Police’s bid for transparency fails
Punjab Police have decided to conduct written tests for recruitment of constables through the department itself.
The police had taken the decision in light of corrupt practices and irregularities conducted by private companies, an official told The Express Tribune.
For the last couple of years, the Punjab Police had been engaging independent companies for conducting written tests for recruitment of constables to maintain transparency and impartiality.
However, the move reportedly backfired, and Punjab Police have now decided to once again shoulder the responsibility themselves.
The independent firms that had been tasked with the responsibility of exercising impartiality and transparency ironically betrayed the trust bestowed on them by one of the highly important institutions of the province.

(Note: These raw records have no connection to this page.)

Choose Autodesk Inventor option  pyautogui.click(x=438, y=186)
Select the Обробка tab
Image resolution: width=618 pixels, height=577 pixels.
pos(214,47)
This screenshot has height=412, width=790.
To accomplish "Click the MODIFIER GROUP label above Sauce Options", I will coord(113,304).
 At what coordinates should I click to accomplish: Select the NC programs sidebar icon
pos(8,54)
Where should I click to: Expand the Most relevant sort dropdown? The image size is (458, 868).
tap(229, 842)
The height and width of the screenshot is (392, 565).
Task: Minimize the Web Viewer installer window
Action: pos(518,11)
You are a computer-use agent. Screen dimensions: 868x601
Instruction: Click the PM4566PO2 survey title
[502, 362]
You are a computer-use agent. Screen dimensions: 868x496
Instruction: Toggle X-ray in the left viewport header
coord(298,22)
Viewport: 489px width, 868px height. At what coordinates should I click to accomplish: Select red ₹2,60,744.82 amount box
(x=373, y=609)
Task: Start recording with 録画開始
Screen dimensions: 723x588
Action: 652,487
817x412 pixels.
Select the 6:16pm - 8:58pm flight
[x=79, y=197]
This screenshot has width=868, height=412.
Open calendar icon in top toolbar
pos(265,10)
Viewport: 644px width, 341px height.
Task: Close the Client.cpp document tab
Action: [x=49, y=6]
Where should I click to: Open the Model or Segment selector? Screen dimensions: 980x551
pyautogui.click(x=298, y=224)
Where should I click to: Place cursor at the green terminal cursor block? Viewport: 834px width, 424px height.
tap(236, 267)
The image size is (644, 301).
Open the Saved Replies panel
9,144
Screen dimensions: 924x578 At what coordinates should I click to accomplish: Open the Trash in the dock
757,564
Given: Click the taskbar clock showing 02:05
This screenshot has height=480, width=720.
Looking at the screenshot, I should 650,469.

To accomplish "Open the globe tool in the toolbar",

The corrupt practices these companies indulged in were exposed. Only last year, it was detected in Lahore and some districts of Punjab that the test papers were leaked beforehand to those candidates who had been willing to pay for them.
Not only that but it was also found that in some cases results had been tampered with.
In March last year in a Punjab Police recruitment scam in the district of Chiniot, the Anti-Corruption Establishment (ACE), Punjab, had arrested one person who had been the operations manager of one of the companies the police department had hired for conducting the tests.
The matter of tampering with in the recruitment test for the posts of constables, lady constables, drivers and computer operators was referred to Punjab ACE on the directions of a court by Chiniot police after registering a case against four candidates who had allegedly passed the recruitment test through fraudulent means.
During the investigations, the accused had confessed that they had charged from Rs300,00 to Rs500,000 against one vacancy from over 50 students in Chiniot alone. He had told the investigators that a government employee from the lower cadre acted as his front man.
He said that the modus operandi they used was to ask the candidates who had bribed them to leave their answer sheets blank and they would get it filled after two days with the correct answers.
Just a few days before the above case, a scandal involving changing of sheets before their submission was reported. The malpractice was indulged in during the tests for recruitment to some posts in Lahore police department. An FIR was registered against at least 274 candidates besides the CEO of a courier service and other staff for changing examination papers.
In January 2021, another FIR was registered in Qila Gujjar Singh Police Lines Police Station against at least six people on charges of forging the results of exams conducted for recruitment to the police department.
The foul play was detected when four candidates who had cleared their written tests appeared before the interview panel and found to be behaving abnormally.
Their behaviour had alarmed the panelists who decided to probe the tricksters’ credentials and found that they had secured very low marks in their intermediate and matriculation exams.
When the panelists decided to do some more digging, it transpired that the results for the departmental exams had been rigged.
The marks had been increased from 55 per cent to 75 per cent.
Before the Punjab Police last engaged a private company in its recruitment process, a paper leak scandal emerged.
Citing the examples of foul play, the top brass of the Punjab Police has now decided that the department itself will conduct the written tests.
Published in The Express Tribune, December 13th, 2022.